Now, let’s describe the data starting with some plots and tables to understand it.

## 5.1 Borrower gender by region

Table 5.1: A single female is the most common type of borrower gender with over half of all Kiva loans requested.
Gender Percentage
single_female 66.04
single_male 17.79
mult_females 9.58
mixed_genders 6.08
mult_males 0.52

In all regions, single females request the most loans followed by single males. In Asia and South America, the third category is multiple females while in Africa it’s mixed genders.

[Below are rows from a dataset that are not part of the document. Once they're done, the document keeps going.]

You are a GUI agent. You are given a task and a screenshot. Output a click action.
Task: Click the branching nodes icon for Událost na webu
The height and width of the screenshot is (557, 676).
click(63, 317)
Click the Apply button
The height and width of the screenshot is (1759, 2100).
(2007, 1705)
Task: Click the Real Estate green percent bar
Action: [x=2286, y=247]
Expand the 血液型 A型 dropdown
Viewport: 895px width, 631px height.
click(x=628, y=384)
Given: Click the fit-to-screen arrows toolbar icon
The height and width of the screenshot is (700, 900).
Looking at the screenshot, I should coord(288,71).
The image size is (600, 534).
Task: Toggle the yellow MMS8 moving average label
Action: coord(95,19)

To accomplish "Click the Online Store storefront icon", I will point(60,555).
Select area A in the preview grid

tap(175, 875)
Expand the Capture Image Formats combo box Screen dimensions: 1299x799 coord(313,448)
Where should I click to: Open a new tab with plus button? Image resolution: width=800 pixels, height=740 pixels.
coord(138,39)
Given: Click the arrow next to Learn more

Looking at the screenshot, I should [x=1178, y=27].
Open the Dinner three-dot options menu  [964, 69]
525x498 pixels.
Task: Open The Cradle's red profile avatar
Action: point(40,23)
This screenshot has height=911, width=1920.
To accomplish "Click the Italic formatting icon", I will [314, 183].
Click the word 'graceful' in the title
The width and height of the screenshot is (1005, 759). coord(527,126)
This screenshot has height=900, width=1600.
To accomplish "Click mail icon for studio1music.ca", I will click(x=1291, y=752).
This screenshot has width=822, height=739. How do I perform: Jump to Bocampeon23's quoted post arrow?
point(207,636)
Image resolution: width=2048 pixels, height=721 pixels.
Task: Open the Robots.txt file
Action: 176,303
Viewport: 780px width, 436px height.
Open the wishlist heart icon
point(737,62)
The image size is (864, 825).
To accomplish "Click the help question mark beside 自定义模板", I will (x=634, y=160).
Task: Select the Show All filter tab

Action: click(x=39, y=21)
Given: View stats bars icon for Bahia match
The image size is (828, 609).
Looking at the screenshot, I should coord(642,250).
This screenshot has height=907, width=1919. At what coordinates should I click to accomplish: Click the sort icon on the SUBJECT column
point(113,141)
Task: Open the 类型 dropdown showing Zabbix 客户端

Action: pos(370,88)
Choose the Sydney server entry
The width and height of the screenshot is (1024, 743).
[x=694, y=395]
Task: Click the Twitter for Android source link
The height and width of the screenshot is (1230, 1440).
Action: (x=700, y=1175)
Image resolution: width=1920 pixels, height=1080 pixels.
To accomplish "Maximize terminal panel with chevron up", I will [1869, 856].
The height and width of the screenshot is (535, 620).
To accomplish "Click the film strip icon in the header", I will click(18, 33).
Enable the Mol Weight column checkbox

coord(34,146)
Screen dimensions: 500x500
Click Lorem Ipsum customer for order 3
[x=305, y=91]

## 5.2 Repayment interval by region

Table 5.2: The most popular type of repayment interval is monthly.
Repayment interval Percentage
monthly 49.7
irregular 40.6
bullet 9.7

## 5.3 Loan use by region

Table 5.3: Generally, the most frequent use of loans is agriculture, followed by food and retail.
Sector Percentage
Agriculture 27.3
Food 21.1
Retail 18.8
Services 6.7
Personal Use 5.8
Education 5.0
Clothing 4.9
Housing 4.9
Transportation 2.3
Arts 1.9
Health 1.4
Table 5.4: Half of all Kiva loans are requested in Asia followed by Africa, South America, Oceania and finally the European Union.
Regions Percentage
Asia 49.74
Africa 25.83
Americas 22.77
Oceania 1.18
Europe 0.47

Notice most loans are requested by single females, the least amount of loans are given in the EU, weekly repayment is an unpopular form of paying loans back and entertainment, wholesale, manufacturing, and construction amount less than 2.2% of sectors.

Now I’m curious to look at the top 10 countries requesting Kiva loans but per capita and per number of internet users.

Let’s see how the top 10 changes when it comes to internet users. I used this ranking, which is based on numbers published by the International Telecommunications Union.

Now let’s look at the distributions of our numeric variables.

# 6 Techniques used

• I used the quantmode package to convert all loans into a unique currency (US dollars) for comparison. There were two currencies that were unavailable.

• Taking all the different levels that came in the borrower_genders variable and creating five neat categories to better understand who are the borrowers was good practice with lists and the stringr package.

# 7 Questions from this analysis

• Why is Retail and not Food (as in other regions) the second most common use for loans in Asia.

• Who are the givers? Where are they? Does proximity of the lender to the borrower have anything to do with funding times?

• Does the Kiva website have anything to do with funding times? For example, giving_time, the time between posting the loan and the loan being fully funded, has two peaks, at around one week and one month. Is this due to the platform and the promotion of loans that have been posted for a certain amount of time?